Writer: Alan Bennett

Director: Ben Occhipinti

Reviewer: May Mellstrom

Alan Bennett’s series Talking Heads showcased the art of the monologue on television to great acclaim; here, three of those mini-masterpieces make the leap from screen to stage in the Octagon’s quietly captivating production.

The television format has its benefits, camera close-ups provide a window into each characters world that the theatre by its nature lacks. On stage, one has to work harder to achieve the same level of intimacy, however, director Ben Occhipinti and three terrific performers make it appear effortless; succeeding in drawing each audience member in as if they are speaking only to you.

Liz Cooke’s expansive set features a seemingly ordinary house with bed, table and settee acting as the focal point for each character, but cracks in the carpet and floorboards suggest all is not as it seems under the surface.   It is suitably reflective of Bennett’s style, who writes relatable dialogue peppered with intriguing hints towards what remains unspoken.

In ‘A Chip in the Sugar’, mild-mannered Graham finds his routine and mindset disrupted when his mother meets an old flame.  Irene, ‘A Lady of Letters’, loves to take up a cause and pick up a pen until her letter-writing habit spirals out of control.

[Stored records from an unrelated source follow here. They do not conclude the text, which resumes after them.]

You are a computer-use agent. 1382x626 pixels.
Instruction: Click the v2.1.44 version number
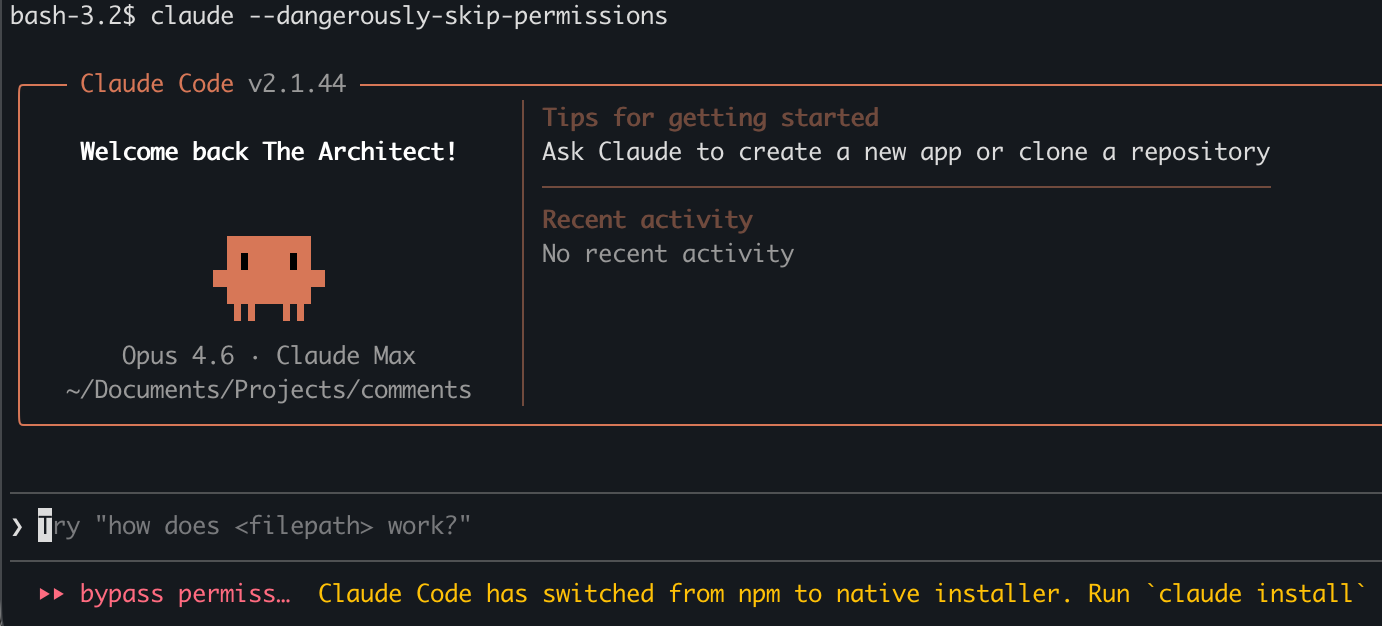[297, 84]
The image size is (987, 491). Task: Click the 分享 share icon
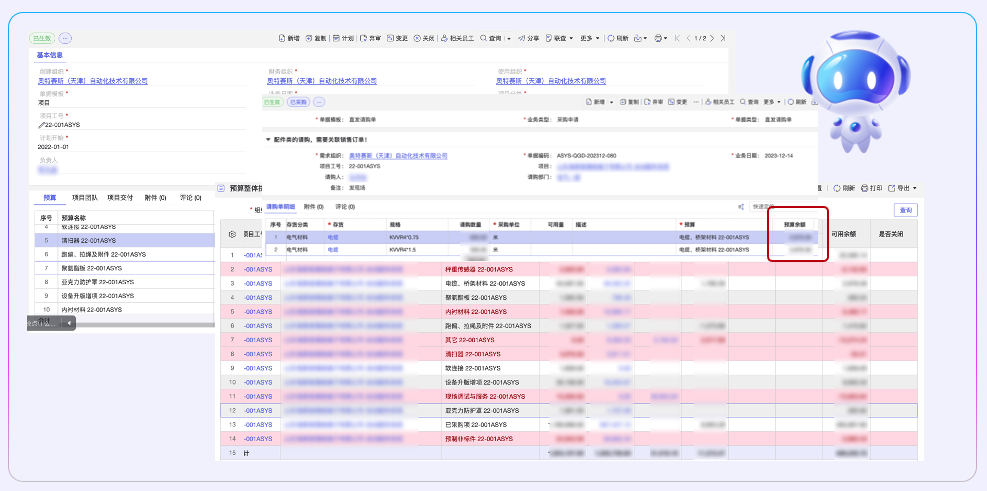[526, 38]
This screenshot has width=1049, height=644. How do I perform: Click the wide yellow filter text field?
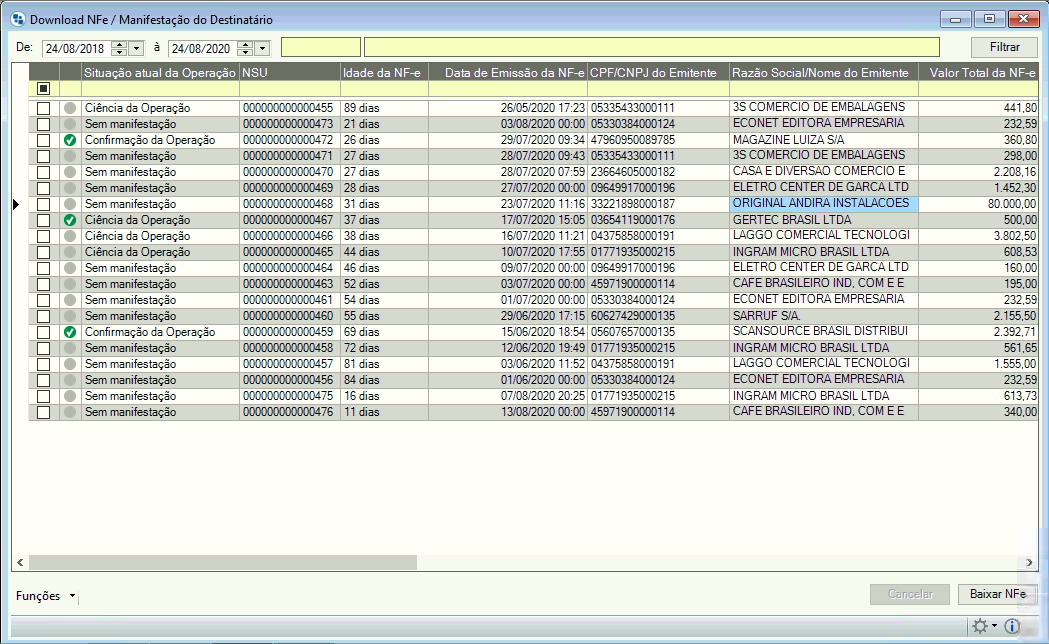(x=651, y=47)
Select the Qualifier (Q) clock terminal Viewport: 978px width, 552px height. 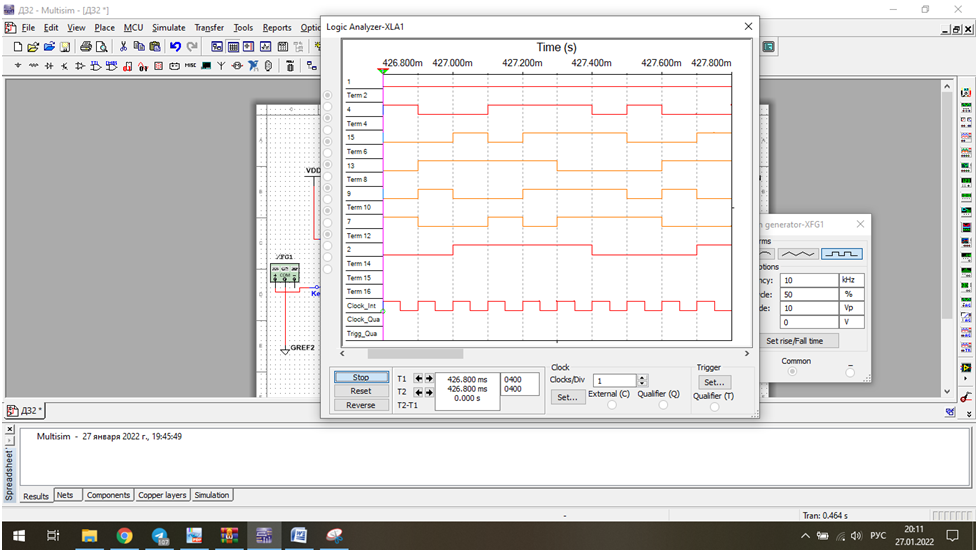tap(663, 405)
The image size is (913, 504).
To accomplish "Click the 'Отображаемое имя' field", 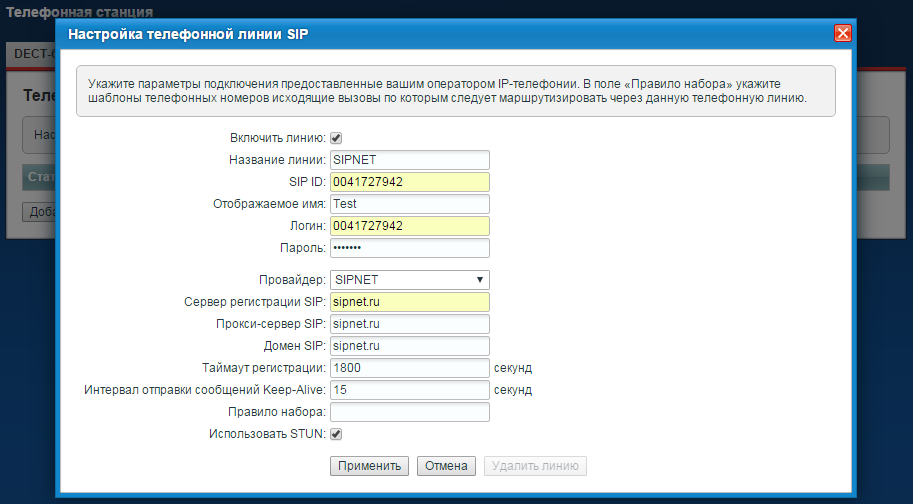I will (409, 204).
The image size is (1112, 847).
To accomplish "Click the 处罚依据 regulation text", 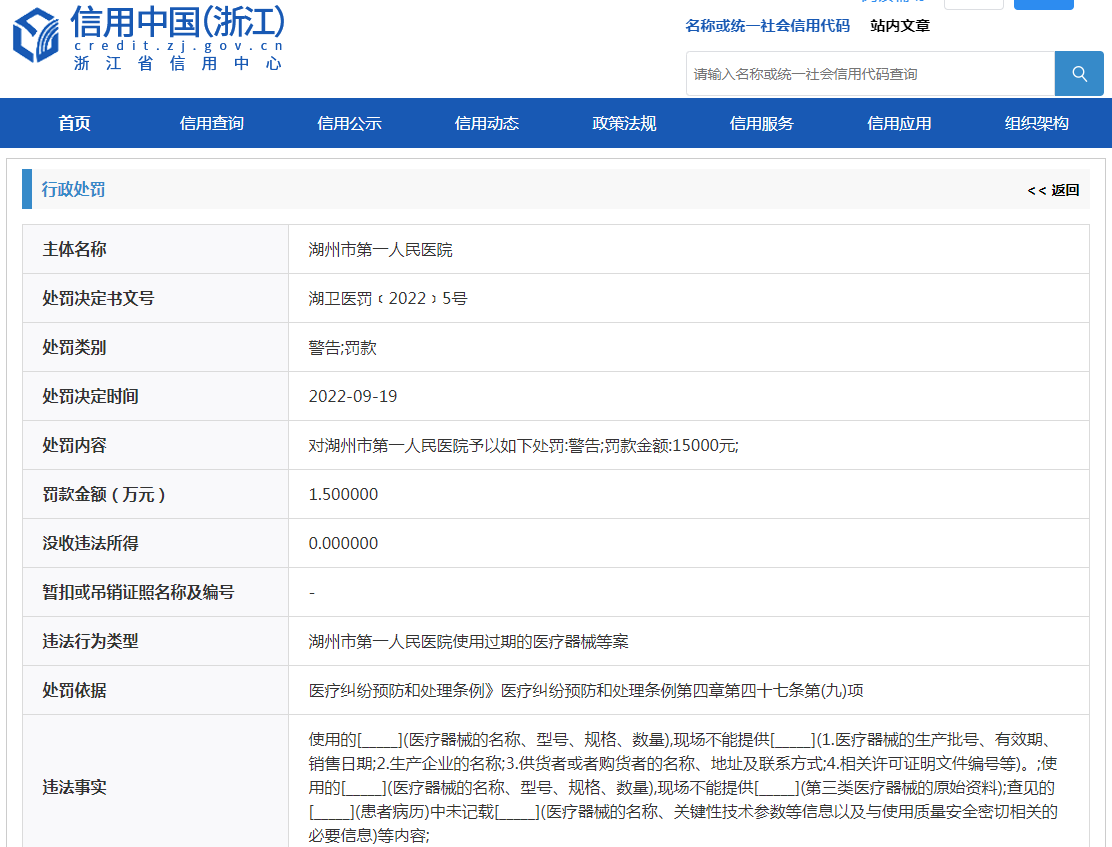I will [586, 690].
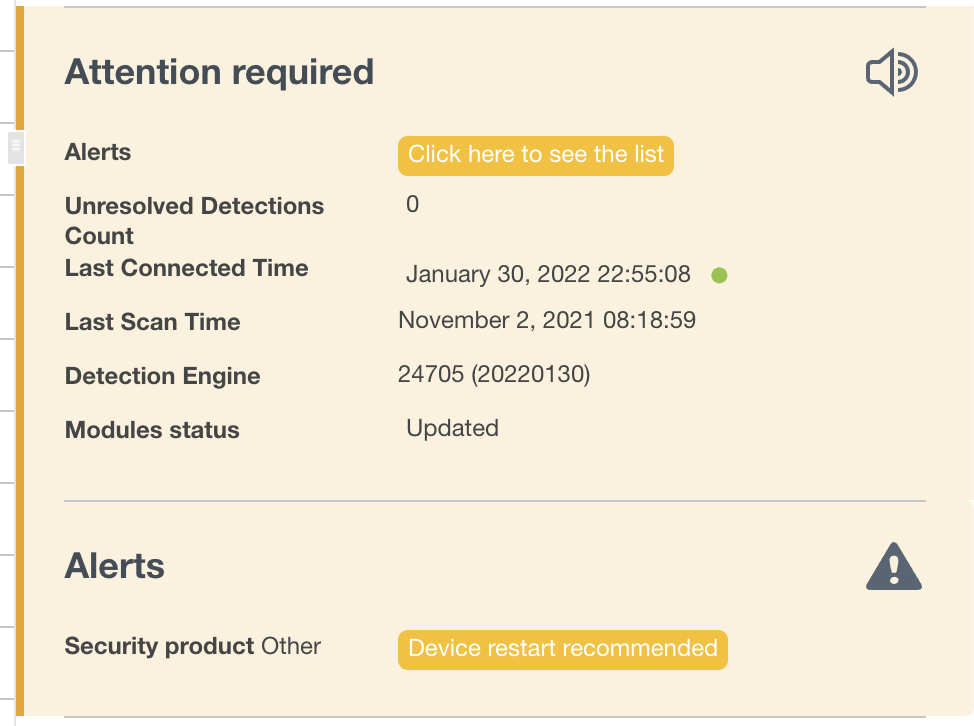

Finally, in ‘A Cream Cracker Under the Settee’, Doris reflects on her life with her late husband while trying to cling fiercely to her diminishing independence.

David Birrell excels as Graham; vividly conjuring locations and re-enacting conversations with such skill that although his mother and her new suitor never appear, it feels like you know them as well as Graham himself.  His expression and delivery wring every drop of humour out of Bennett’s wry wit and in his oft-repeated phrase – “I didn’t say anything” – Birrell’s touching performance communicates exactly what is left unsaid.

Cathy Tyson is spirited and funny as Irene Ruddock; capturing her obsessive personality but conveying her motivation to be included and be part of a community.  She complains to the council about a broken step and takes great pride in the resultant ramp that is fitted, a small change but one she is responsible for. Irene ultimately goes too far but in Tyson’s hands is easily redeemed and is given a satisfyingly uplifting end.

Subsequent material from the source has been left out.